Lipstick in moderation, good. Pigs, good. Lipstick on a pig, not so good.  Historically “Insurance technology” has meant no tech or low tech at best. Let’s face it, the industry is very far from straight through automated processing. Today’s systems are very old and aren’t ready for what consumers need today. Incumbents need to really embrace modern technology and find ways to become real users of this technology. Incremental improvements simply are not enough. Insurers have to challenge themselves to take big risks. Insurers aren’t set up to take big risks and aren’t willing to fail. Don’t fail fast, win fast. Insurers are in a unique position to flex their muscles and establish themselves as enablers of this new technology movement.

I tripped and fell into a rhythm with you.  Insurers have historically organized themselves by product segment. Did that make sense for several decades? Sure. Does it make sense now? No. The shine is clearly wearing off. Insurers need to pull themselves out of this rhythm and move away from the siloed product driven construct and build an organization that is customer driven. Naveen Agarwal (Chief Customer Officer of Prudential) put it bluntly stating, “If your website is showing your org chart, you’re in trouble.” Ultimately, the way insurers do business will be  more focused on solving customer problems over selling products

Man versus machine versus man’s best friend?  Human capital in the insurance industry remains critical despite advances in technology. Not all UI is created equal. The consumer market is very different from the commercial market. If a customer is looking to insure their favorite Dalmatian, Teddy, a website or an app is more than sufficient - sorry Teddy. But, if a customer is looking to insure the Panama Canal, an app will never be enough. In that scenario, people and conversations are still paramount. There’s no doubt that new, focused tech is important, but  sometimes human domain expertise trumps what a machine can provide

And now, some facts from the conference that may only interest me...

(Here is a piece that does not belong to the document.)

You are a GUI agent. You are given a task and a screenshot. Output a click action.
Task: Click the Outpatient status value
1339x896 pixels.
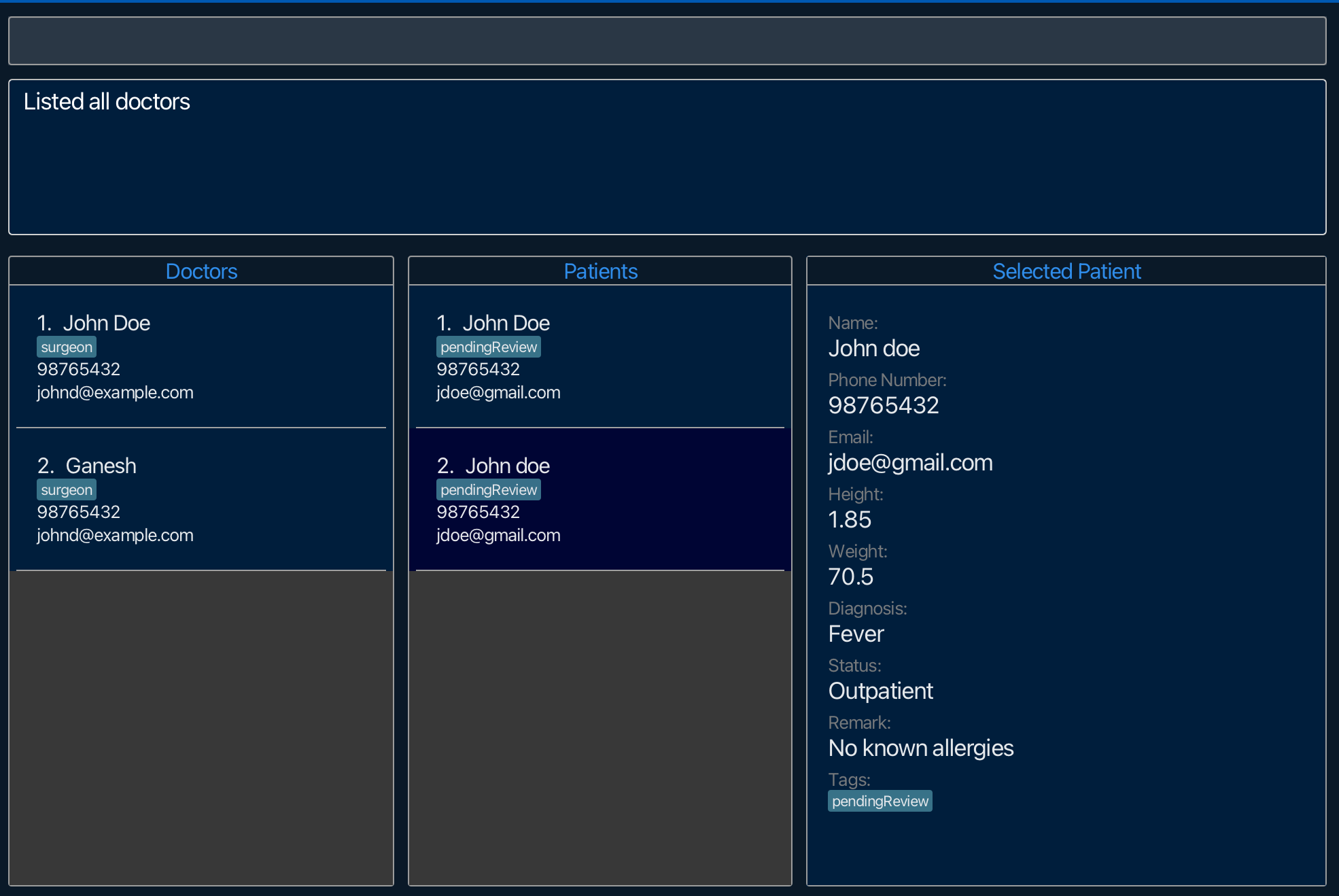[880, 691]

  • GE estimates there will be 20bn sensors in five years
  • Over the next couple of decades, auto premiums will decline by 40-60%
  • Bermuda will write $160bn in annual premiums
  • You cannot snore and dream at the same time
  • $100bn from Harvey, Irma, Maria will flow from the insurance industry into those affected
  • After an earthquake in China, only 1 percent of the economic loss will be insured
  • Sandy hit the most insured square mile on the planet but only half of economic loss was insured

That’s all for now.  RIP Tom Petty.

Yours in Insurtech,


P.S. As an Insurtech fan, it was very exciting to come home from the conference and see the Guidewire acquisition of Cyence. This is yet another strong data point that shows that M&A activity is alive and well within the space and will continue to stimulate investments and partnerships going forward.